Mas a regulação é apenas um dos pilares dessa revolução ética. Empresas e lideranças não podem terceirizar a responsabilidade pelo impacto de seus algoritmos. Adotar IA implica assumir responsabilidade técnica e ética, a lógica do accountability by design.

Isso envolve três níveis: o conselho e a diretoria precisam exercer supervisão ativa, alinhando governança de IA a indicadores de risco (World Economic Forum); a gestão executiva deve estruturar sistemas de gestão com políticas, papéis definidos e trilhas de auditoria, como previsto na ISO/IEC 42001 (ISO); e mesmo em contextos de instabilidade regulatória, como nos EUA, com reviravoltas no arcabouço de ordens executivas de IA em 2025, órgãos como o NIST e a OMB já exigem governança robusta em agências públicas (The White House, NIST).

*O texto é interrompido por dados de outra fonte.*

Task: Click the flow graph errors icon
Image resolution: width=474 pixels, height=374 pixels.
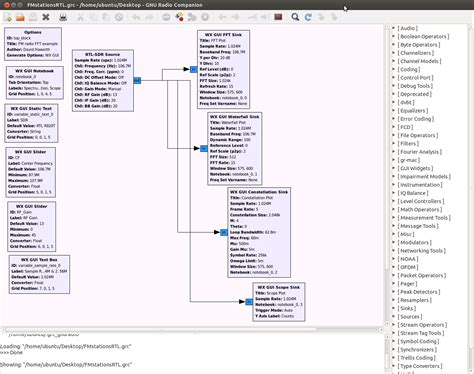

Os riscos de negligenciar o tema são claros e urgentes. Deepfakes de voz já interferiram em processos eleitorais nos EUA, levando a FCC a declarar que vozes geradas por IA em robocalls são ilegais sob a TCPA (AP News).

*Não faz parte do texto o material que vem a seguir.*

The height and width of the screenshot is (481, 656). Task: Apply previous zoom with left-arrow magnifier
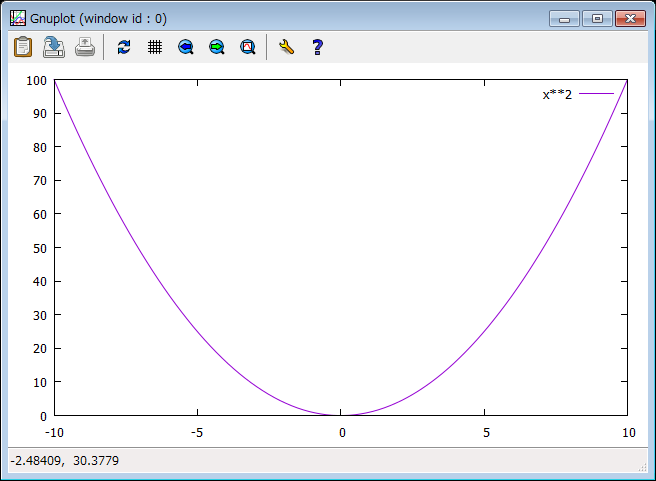(185, 46)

A Rite Aid foi banida pela Federal Trade Commission (FTC) de usar reconhecimento facial por cinco anos após falhas graves em controle de vieses A Microsoft precisou rever seu recurso Recall, que fotografava a tela periodicamente, após críticas sobre privacidade (Ars Technica, WIRED).

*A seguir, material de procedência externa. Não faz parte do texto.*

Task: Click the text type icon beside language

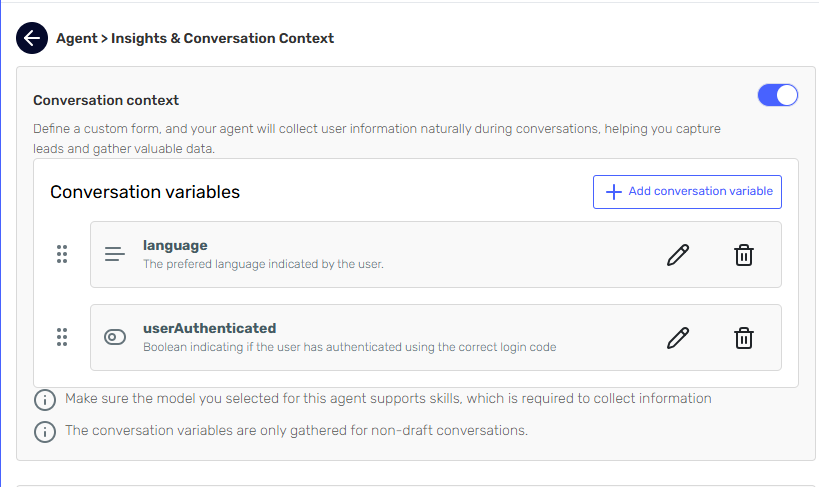Action: 115,255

O Google, por sua vez, viu sua funcionalidade AI Overviews recomendar “comer pedras” e “passar cola na pizza”, gerando repercussão global (The Guardian, Forbes). E empresas que exageram promessas de “IA proprietária” já enfrentam ações e multas da SEC por AI washing (SEC).

No pano de fundo, a AI Act europeia já proíbe práticas como “social scoring” e manipulação nociva, impondo obrigações para sistemas de alto risco e GPAI, inclusive quanto a direitos autorais e sumários de dados de treino (European Parliament, Digital Strategy).

Para que a ética saia do rodapé e passe a integrar a essência dos projetos de IA, as organizações precisam de quatro mudanças estruturais.

Primeiro, governança clara, com patrocinadores executivos, donos técnicos e indicadores de confiança revisados periodicamente.

Segundo, processos de produto com gates éticos, incluindo avaliações de impacto algorítmico quando aplicável, algo que o Canadá já tornou obrigatório no setor público e que o PL 2338/2023 prevê para casos de alto risco no Brasil. A terceira mudança implica transparência operacional, com Datasheets, Model Cards e documentação técnica robusta, como exige a AI Act.

E, por fim, cultura e letramento: a legislação europeia já trata a capacitação em IA como obrigação, mas as empresas precisam ir além e incluir metas de ética e impacto nos objetivos de inovação, treinando equipes para reconhecer inclusive quando não usar IA.

A revolução técnica já aconteceu. A próxima será ética e ela não será opcional.